Paciente, 26 anos, 2G, 1PN,0A, com pré-natal normal e gestação gemelar de 39 semanas, da entrada no pronto socorro obstétrico apresentando bolsa rota há 1 hora e 6 cm de dilatação ao toque uterino. Ecografia recente mostra o primeiro feto em apresentação cefálica e o segundo em apresentação pélvica. A conduta neste caso é:

Alternativas

  1. A) Indicar parto normal para primeiro feto e realizar cesariana para o segundo.
  2. B) Indicar parto normal para os dois fetos e realizar cesariana somente em casos de intercorrências.
  3. C) Indicar parto normal para os dois fetos e realizar cesariana para o segundo se houver líquido meconial.
  4. D) Indicar cesariana por se tratar de gestação gemelar.

Pérola Clínica

Em gestação gemelar a termo com 1º feto cefálico, parto vaginal é a conduta preferencial, mesmo com 2º feto não cefálico.

Resumo-Chave

Em gestações gemelares a termo (37 semanas ou mais), com o primeiro gemelar em apresentação cefálica, a via de parto vaginal é a conduta preferencial, mesmo que o segundo gemelar esteja em apresentação não cefálica (como pélvica). A cesariana é reservada para intercorrências ou quando o primeiro gemelar não está em apresentação cefálica. A presença de bolsa rota e 6 cm de dilatação indica trabalho de parto ativo, favorecendo a via vaginal.

Contexto Educacional

A gestação gemelar é considerada de alto risco e exige manejo obstétrico cuidadoso, especialmente no que diz respeito à via de parto. A decisão sobre parto vaginal ou cesariana é complexa e depende de múltiplos fatores, incluindo a idade gestacional, a corionicidade, o peso fetal estimado e, crucialmente, a apresentação do primeiro feto. Em gestações gemelares a termo (≥ 37 semanas), a apresentação do primeiro gemelar é o principal determinante da via de parto. Se o primeiro feto estiver em apresentação cefálica, o parto vaginal é geralmente a via preferencial, mesmo que o segundo feto esteja em apresentação não cefálica (pélvica ou transversa). Após o nascimento do primeiro gemelar, o segundo feto pode girar espontaneamente para uma apresentação favorável ou pode ser auxiliado por manobras externas ou internas (versão cefálica ou podálica). A cesariana é indicada em gestações gemelares quando o primeiro feto não está em apresentação cefálica, em casos de gemelaridade monocoriônica monoamniótica, restrição de crescimento intrauterino seletiva grave, ou outras complicações maternas ou fetais. A presença de bolsa rota e dilatação avançada em uma gestação gemelar a termo com o primeiro feto cefálico reforça a indicação de tentativa de parto vaginal, com monitoramento rigoroso e preparo para possíveis intercorrências, como a necessidade de cesariana para o segundo gemelar em caso de distocia ou sofrimento fetal.

Perguntas Frequentes

Quando o parto vaginal é indicado em gestação gemelar?

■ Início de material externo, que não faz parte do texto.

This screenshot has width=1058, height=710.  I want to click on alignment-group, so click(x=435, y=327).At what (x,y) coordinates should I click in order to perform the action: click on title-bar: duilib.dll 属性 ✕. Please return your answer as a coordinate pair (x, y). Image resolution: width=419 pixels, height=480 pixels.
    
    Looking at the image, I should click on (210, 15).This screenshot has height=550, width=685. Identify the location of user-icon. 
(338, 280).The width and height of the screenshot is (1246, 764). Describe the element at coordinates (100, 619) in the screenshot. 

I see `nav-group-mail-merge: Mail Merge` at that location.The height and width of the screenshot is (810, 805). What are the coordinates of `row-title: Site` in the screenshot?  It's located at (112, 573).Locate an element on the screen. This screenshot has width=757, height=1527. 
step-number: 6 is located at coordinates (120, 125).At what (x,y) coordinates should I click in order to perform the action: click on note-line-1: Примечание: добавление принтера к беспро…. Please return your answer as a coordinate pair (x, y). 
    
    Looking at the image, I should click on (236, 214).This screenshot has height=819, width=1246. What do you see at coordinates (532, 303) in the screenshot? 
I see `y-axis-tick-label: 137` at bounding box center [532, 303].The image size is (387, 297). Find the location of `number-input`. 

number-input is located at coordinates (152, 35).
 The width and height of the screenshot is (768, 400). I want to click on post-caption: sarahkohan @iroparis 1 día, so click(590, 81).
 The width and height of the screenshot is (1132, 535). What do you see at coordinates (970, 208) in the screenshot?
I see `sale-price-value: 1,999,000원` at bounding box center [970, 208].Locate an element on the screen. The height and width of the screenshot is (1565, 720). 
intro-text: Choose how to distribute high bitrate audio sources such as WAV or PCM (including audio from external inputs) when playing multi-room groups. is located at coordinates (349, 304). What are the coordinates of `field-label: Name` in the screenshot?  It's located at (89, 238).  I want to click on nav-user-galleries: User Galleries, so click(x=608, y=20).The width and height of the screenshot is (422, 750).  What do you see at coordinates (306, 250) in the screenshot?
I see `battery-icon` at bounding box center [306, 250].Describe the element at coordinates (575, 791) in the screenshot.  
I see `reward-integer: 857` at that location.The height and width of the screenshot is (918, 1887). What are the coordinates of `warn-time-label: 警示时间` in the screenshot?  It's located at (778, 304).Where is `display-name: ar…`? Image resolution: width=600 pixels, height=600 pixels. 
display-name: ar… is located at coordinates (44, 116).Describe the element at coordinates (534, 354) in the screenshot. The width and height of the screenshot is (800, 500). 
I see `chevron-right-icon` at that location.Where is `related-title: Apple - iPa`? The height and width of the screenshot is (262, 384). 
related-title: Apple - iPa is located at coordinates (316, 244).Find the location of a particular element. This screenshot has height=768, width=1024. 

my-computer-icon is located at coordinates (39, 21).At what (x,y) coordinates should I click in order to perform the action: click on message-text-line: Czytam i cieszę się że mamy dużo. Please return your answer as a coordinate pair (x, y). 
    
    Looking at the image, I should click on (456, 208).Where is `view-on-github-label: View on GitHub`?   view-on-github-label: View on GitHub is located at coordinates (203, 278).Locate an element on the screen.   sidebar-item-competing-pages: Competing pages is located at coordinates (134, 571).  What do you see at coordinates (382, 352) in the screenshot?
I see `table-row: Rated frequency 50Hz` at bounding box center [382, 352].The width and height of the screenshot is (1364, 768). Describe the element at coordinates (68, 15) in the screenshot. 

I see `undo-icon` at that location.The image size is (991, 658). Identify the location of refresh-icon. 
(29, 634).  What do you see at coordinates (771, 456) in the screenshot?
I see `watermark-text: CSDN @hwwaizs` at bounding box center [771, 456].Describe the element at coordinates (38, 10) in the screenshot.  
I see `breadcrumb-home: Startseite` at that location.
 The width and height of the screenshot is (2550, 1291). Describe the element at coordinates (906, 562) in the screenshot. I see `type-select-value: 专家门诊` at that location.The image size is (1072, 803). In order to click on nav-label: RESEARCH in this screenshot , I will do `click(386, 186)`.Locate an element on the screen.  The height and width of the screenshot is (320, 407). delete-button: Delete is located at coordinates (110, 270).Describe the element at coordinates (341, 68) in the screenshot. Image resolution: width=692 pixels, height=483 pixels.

O parto vaginal é indicado em gestações gemelares a termo (≥ 37 semanas) quando o primeiro feto está em apresentação cefálica e não há outras contraindicações maternas ou fetais, independentemente da apresentação do segundo feto.

Qual a importância da apresentação do primeiro gemelar?

A apresentação do primeiro gemelar é crucial porque ele é o que 'abre caminho' para o segundo. Se o primeiro feto está cefálico, o risco de intercorrências para o segundo feto é menor, mesmo que ele esteja em apresentação pélvica ou transversa.

Quais as complicações do parto vaginal em gemelar?

As complicações podem incluir distocia do segundo gemelar, prolapso de cordão, descolamento prematuro de placenta após o nascimento do primeiro feto, e necessidade de manobras ou cesariana de emergência para o segundo feto.